=== Begin Enclosure ===
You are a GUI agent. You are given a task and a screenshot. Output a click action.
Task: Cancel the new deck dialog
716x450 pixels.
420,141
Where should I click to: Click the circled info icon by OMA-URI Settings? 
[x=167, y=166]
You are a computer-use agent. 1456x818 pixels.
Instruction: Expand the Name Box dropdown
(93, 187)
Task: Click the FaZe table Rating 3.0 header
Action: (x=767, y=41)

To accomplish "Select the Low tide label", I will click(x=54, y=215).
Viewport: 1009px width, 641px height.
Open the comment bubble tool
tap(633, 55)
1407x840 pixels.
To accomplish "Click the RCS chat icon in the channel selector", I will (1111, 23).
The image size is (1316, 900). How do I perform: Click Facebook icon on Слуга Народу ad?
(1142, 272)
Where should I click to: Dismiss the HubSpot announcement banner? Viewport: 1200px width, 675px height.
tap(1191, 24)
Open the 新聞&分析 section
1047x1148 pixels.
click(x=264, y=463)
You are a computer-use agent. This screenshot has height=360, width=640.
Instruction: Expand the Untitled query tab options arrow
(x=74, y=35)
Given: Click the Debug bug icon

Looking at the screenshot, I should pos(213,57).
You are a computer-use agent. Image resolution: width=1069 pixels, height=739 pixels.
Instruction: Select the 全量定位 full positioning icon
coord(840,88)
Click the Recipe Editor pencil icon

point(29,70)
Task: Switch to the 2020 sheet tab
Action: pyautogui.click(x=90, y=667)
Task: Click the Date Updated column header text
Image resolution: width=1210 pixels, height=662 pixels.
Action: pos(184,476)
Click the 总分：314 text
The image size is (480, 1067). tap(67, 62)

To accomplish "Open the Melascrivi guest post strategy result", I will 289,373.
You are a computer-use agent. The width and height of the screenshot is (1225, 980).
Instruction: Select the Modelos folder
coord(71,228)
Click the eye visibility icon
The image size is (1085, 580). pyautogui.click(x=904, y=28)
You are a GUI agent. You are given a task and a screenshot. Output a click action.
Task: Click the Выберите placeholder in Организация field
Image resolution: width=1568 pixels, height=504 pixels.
=== End Enclosure ===
ACTIVITY
Where the line containing "Given: Click the Debug bug icon" appears in the records above, begin copying and continue through the last line; copy each line exactly and include no others.

ANSWER SPACE
Given: Click the Debug bug icon

Looking at the screenshot, I should pos(213,57).
You are a computer-use agent. Image resolution: width=1069 pixels, height=739 pixels.
Instruction: Select the 全量定位 full positioning icon
coord(840,88)
Click the Recipe Editor pencil icon

point(29,70)
Task: Switch to the 2020 sheet tab
Action: pyautogui.click(x=90, y=667)
Task: Click the Date Updated column header text
Image resolution: width=1210 pixels, height=662 pixels.
Action: pos(184,476)
Click the 总分：314 text
The image size is (480, 1067). tap(67, 62)

To accomplish "Open the Melascrivi guest post strategy result", I will 289,373.
You are a computer-use agent. The width and height of the screenshot is (1225, 980).
Instruction: Select the Modelos folder
coord(71,228)
Click the eye visibility icon
The image size is (1085, 580). pyautogui.click(x=904, y=28)
You are a GUI agent. You are given a task and a screenshot. Output a click action.
Task: Click the Выберите placeholder in Организация field
Image resolution: width=1568 pixels, height=504 pixels.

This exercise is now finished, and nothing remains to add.